== Goal ==
Lay out every line of the material below as a Markdown table with two columns, Row and Line. Number the rows in order and leave out blank lines.

== Supplied records ==
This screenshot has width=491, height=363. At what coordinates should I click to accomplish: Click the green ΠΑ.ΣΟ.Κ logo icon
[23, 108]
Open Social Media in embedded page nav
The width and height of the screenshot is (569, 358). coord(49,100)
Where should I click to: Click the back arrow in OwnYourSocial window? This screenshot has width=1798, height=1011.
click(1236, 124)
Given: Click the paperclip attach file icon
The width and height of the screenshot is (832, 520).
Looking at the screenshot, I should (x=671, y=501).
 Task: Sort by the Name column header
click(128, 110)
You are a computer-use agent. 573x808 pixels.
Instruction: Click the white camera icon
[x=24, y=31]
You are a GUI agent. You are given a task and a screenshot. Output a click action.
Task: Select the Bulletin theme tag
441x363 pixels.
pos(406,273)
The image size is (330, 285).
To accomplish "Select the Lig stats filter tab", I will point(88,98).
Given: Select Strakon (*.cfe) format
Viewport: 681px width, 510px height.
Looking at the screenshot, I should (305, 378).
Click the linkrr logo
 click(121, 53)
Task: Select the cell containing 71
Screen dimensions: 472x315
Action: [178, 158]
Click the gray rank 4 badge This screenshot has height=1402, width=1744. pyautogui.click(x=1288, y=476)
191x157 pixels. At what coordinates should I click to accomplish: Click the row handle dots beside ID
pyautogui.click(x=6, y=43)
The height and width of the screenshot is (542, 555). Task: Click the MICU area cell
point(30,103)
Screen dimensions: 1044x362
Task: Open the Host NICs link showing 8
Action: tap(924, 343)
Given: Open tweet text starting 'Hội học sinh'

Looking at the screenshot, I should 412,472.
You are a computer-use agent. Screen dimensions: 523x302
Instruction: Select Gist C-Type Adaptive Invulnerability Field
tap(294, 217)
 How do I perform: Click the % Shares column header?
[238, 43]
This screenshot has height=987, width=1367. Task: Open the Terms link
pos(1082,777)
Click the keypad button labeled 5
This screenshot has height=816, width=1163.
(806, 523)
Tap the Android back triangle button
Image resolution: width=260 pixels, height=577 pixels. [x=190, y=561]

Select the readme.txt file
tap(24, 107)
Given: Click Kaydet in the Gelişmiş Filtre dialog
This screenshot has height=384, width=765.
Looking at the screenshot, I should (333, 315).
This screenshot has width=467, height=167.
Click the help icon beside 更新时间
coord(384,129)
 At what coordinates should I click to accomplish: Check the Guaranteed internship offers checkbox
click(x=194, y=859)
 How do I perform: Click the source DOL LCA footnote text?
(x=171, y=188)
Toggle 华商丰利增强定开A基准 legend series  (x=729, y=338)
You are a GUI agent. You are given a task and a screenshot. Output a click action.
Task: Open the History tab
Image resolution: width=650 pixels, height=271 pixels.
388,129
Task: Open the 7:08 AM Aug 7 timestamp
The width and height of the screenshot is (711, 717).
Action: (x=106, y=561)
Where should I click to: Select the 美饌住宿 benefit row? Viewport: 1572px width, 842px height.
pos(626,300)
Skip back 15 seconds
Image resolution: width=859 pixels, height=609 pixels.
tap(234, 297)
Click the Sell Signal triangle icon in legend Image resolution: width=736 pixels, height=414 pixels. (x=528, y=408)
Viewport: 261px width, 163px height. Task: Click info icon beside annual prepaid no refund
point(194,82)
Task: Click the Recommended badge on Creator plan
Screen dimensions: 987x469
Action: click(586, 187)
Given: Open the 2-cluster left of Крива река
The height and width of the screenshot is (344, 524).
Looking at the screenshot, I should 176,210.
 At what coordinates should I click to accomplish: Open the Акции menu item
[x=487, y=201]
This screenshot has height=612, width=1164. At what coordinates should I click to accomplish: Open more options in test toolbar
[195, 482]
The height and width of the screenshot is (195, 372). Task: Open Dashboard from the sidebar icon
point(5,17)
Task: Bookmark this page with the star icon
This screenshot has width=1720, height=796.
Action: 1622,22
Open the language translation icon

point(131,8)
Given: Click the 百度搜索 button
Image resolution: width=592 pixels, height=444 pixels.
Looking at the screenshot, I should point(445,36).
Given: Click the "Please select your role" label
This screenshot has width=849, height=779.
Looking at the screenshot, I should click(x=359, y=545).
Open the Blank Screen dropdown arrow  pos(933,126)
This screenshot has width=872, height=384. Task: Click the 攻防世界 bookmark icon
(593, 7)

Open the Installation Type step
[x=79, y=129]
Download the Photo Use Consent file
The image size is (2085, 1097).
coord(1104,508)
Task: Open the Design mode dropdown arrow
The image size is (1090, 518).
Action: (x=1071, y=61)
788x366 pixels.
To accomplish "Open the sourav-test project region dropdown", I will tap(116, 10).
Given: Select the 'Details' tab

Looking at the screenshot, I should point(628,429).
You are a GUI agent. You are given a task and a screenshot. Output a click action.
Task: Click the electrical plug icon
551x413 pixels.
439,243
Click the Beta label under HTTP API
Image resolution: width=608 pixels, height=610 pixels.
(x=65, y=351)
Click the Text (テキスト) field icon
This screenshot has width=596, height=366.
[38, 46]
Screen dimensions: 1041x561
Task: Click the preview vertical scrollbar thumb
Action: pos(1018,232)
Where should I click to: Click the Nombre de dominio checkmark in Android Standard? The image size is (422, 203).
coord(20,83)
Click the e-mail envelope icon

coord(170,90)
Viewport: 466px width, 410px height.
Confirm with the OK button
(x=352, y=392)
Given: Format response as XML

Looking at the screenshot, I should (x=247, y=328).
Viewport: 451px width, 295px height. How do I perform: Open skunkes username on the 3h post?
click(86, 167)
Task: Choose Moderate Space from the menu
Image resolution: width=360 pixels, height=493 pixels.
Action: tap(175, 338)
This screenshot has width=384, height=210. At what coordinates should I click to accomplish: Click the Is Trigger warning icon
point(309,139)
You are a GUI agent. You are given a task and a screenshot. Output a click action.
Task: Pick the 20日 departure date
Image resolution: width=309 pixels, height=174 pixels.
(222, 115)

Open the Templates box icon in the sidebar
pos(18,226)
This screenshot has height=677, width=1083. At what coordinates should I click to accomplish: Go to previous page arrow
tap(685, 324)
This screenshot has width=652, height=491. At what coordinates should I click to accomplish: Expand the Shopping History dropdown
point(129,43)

== Solution to the problem ==
| Row | Line |
|---|---|
| 1 | This screenshot has width=491, height=363. At what coordinates should I click to accomplish: Click the green ΠΑ.ΣΟ.Κ logo icon |
| 2 | [23, 108] |
| 3 | Open Social Media in embedded page nav |
| 4 | The width and height of the screenshot is (569, 358). coord(49,100) |
| 5 | Where should I click to: Click the back arrow in OwnYourSocial window? This screenshot has width=1798, height=1011. |
| 6 | click(1236, 124) |
| 7 | Given: Click the paperclip attach file icon |
| 8 | The width and height of the screenshot is (832, 520). |
| 9 | Looking at the screenshot, I should (x=671, y=501). |
| 10 |  Task: Sort by the Name column header |
| 11 | click(128, 110) |
| 12 | You are a computer-use agent. 573x808 pixels. |
| 13 | Instruction: Click the white camera icon |
| 14 | [x=24, y=31] |
| 15 | You are a GUI agent. You are given a task and a screenshot. Output a click action. |
| 16 | Task: Select the Bulletin theme tag |
| 17 | 441x363 pixels. |
| 18 | pos(406,273) |
| 19 | The image size is (330, 285). |
| 20 | To accomplish "Select the Lig stats filter tab", I will point(88,98). |
| 21 | Given: Select Strakon (*.cfe) format |
| 22 | Viewport: 681px width, 510px height. |
| 23 | Looking at the screenshot, I should (305, 378). |
| 24 | Click the linkrr logo |
| 25 |  click(121, 53) |
| 26 | Task: Select the cell containing 71 |
| 27 | Screen dimensions: 472x315 |
| 28 | Action: [178, 158] |
| 29 | Click the gray rank 4 badge This screenshot has height=1402, width=1744. pyautogui.click(x=1288, y=476) |
| 30 | 191x157 pixels. At what coordinates should I click to accomplish: Click the row handle dots beside ID |
| 31 | pyautogui.click(x=6, y=43) |
| 32 | The height and width of the screenshot is (542, 555). Task: Click the MICU area cell |
| 33 | point(30,103) |
| 34 | Screen dimensions: 1044x362 |
| 35 | Task: Open the Host NICs link showing 8 |
| 36 | Action: tap(924, 343) |
| 37 | Given: Open tweet text starting 'Hội học sinh' |
| 38 | Looking at the screenshot, I should 412,472. |
| 39 | You are a computer-use agent. Screen dimensions: 523x302 |
| 40 | Instruction: Select Gist C-Type Adaptive Invulnerability Field |
| 41 | tap(294, 217) |
| 42 |  How do I perform: Click the % Shares column header? |
| 43 | [238, 43] |
| 44 | This screenshot has height=987, width=1367. Task: Open the Terms link |
| 45 | pos(1082,777) |
| 46 | Click the keypad button labeled 5 |
| 47 | This screenshot has height=816, width=1163. |
| 48 | (806, 523) |
| 49 | Tap the Android back triangle button |
| 50 | Image resolution: width=260 pixels, height=577 pixels. [x=190, y=561] |
| 51 | Select the readme.txt file |
| 52 | tap(24, 107) |
| 53 | Given: Click Kaydet in the Gelişmiş Filtre dialog |
| 54 | This screenshot has height=384, width=765. |
| 55 | Looking at the screenshot, I should (333, 315). |
| 56 | This screenshot has width=467, height=167. |
| 57 | Click the help icon beside 更新时间 |
| 58 | coord(384,129) |
| 59 |  At what coordinates should I click to accomplish: Check the Guaranteed internship offers checkbox |
| 60 | click(x=194, y=859) |
| 61 |  How do I perform: Click the source DOL LCA footnote text? |
| 62 | (x=171, y=188) |
| 63 | Toggle 华商丰利增强定开A基准 legend series  (x=729, y=338) |
| 64 | You are a GUI agent. You are given a task and a screenshot. Output a click action. |
| 65 | Task: Open the History tab |
| 66 | Image resolution: width=650 pixels, height=271 pixels. |
| 67 | 388,129 |
| 68 | Task: Open the 7:08 AM Aug 7 timestamp |
| 69 | The width and height of the screenshot is (711, 717). |
| 70 | Action: (x=106, y=561) |
| 71 | Where should I click to: Select the 美饌住宿 benefit row? Viewport: 1572px width, 842px height. |
| 72 | pos(626,300) |
| 73 | Skip back 15 seconds |
| 74 | Image resolution: width=859 pixels, height=609 pixels. |
| 75 | tap(234, 297) |
| 76 | Click the Sell Signal triangle icon in legend Image resolution: width=736 pixels, height=414 pixels. (x=528, y=408) |
| 77 | Viewport: 261px width, 163px height. Task: Click info icon beside annual prepaid no refund |
| 78 | point(194,82) |
| 79 | Task: Click the Recommended badge on Creator plan |
| 80 | Screen dimensions: 987x469 |
| 81 | Action: click(586, 187) |
| 82 | Given: Open the 2-cluster left of Крива река |
| 83 | The height and width of the screenshot is (344, 524). |
| 84 | Looking at the screenshot, I should 176,210. |
| 85 |  At what coordinates should I click to accomplish: Open the Акции menu item |
| 86 | [x=487, y=201] |
| 87 | This screenshot has height=612, width=1164. At what coordinates should I click to accomplish: Open more options in test toolbar |
| 88 | [195, 482] |
| 89 | The height and width of the screenshot is (195, 372). Task: Open Dashboard from the sidebar icon |
| 90 | point(5,17) |
| 91 | Task: Bookmark this page with the star icon |
| 92 | This screenshot has width=1720, height=796. |
| 93 | Action: 1622,22 |
| 94 | Open the language translation icon |
| 95 | point(131,8) |
| 96 | Given: Click the 百度搜索 button |
| 97 | Image resolution: width=592 pixels, height=444 pixels. |
| 98 | Looking at the screenshot, I should point(445,36). |
| 99 | Given: Click the "Please select your role" label |
| 100 | This screenshot has width=849, height=779. |
| 101 | Looking at the screenshot, I should click(x=359, y=545). |
| 102 | Open the Blank Screen dropdown arrow  pos(933,126) |
| 103 | This screenshot has width=872, height=384. Task: Click the 攻防世界 bookmark icon |
| 104 | (593, 7) |
| 105 | Open the Installation Type step |
| 106 | [x=79, y=129] |
| 107 | Download the Photo Use Consent file |
| 108 | The image size is (2085, 1097). |
| 109 | coord(1104,508) |
| 110 | Task: Open the Design mode dropdown arrow |
| 111 | The image size is (1090, 518). |
| 112 | Action: (x=1071, y=61) |
| 113 | 788x366 pixels. |
| 114 | To accomplish "Open the sourav-test project region dropdown", I will tap(116, 10). |
| 115 | Given: Select the 'Details' tab |
| 116 | Looking at the screenshot, I should point(628,429). |
| 117 | You are a GUI agent. You are given a task and a screenshot. Output a click action. |
| 118 | Task: Click the electrical plug icon |
| 119 | 551x413 pixels. |
| 120 | 439,243 |
| 121 | Click the Beta label under HTTP API |
| 122 | Image resolution: width=608 pixels, height=610 pixels. |
| 123 | (x=65, y=351) |
| 124 | Click the Text (テキスト) field icon |
| 125 | This screenshot has width=596, height=366. |
| 126 | [38, 46] |
| 127 | Screen dimensions: 1041x561 |
| 128 | Task: Click the preview vertical scrollbar thumb |
| 129 | Action: pos(1018,232) |
| 130 | Where should I click to: Click the Nombre de dominio checkmark in Android Standard? The image size is (422, 203). |
| 131 | coord(20,83) |
| 132 | Click the e-mail envelope icon |
| 133 | coord(170,90) |
| 134 | Viewport: 466px width, 410px height. |
| 135 | Confirm with the OK button |
| 136 | (x=352, y=392) |
| 137 | Given: Format response as XML |
| 138 | Looking at the screenshot, I should (x=247, y=328). |
| 139 | Viewport: 451px width, 295px height. How do I perform: Open skunkes username on the 3h post? |
| 140 | click(86, 167) |
| 141 | Task: Choose Moderate Space from the menu |
| 142 | Image resolution: width=360 pixels, height=493 pixels. |
| 143 | Action: tap(175, 338) |
| 144 | This screenshot has width=384, height=210. At what coordinates should I click to accomplish: Click the Is Trigger warning icon |
| 145 | point(309,139) |
| 146 | You are a GUI agent. You are given a task and a screenshot. Output a click action. |
| 147 | Task: Pick the 20日 departure date |
| 148 | Image resolution: width=309 pixels, height=174 pixels. |
| 149 | (222, 115) |
| 150 | Open the Templates box icon in the sidebar |
| 151 | pos(18,226) |
| 152 | This screenshot has height=677, width=1083. At what coordinates should I click to accomplish: Go to previous page arrow |
| 153 | tap(685, 324) |
| 154 | This screenshot has width=652, height=491. At what coordinates should I click to accomplish: Expand the Shopping History dropdown |
| 155 | point(129,43) |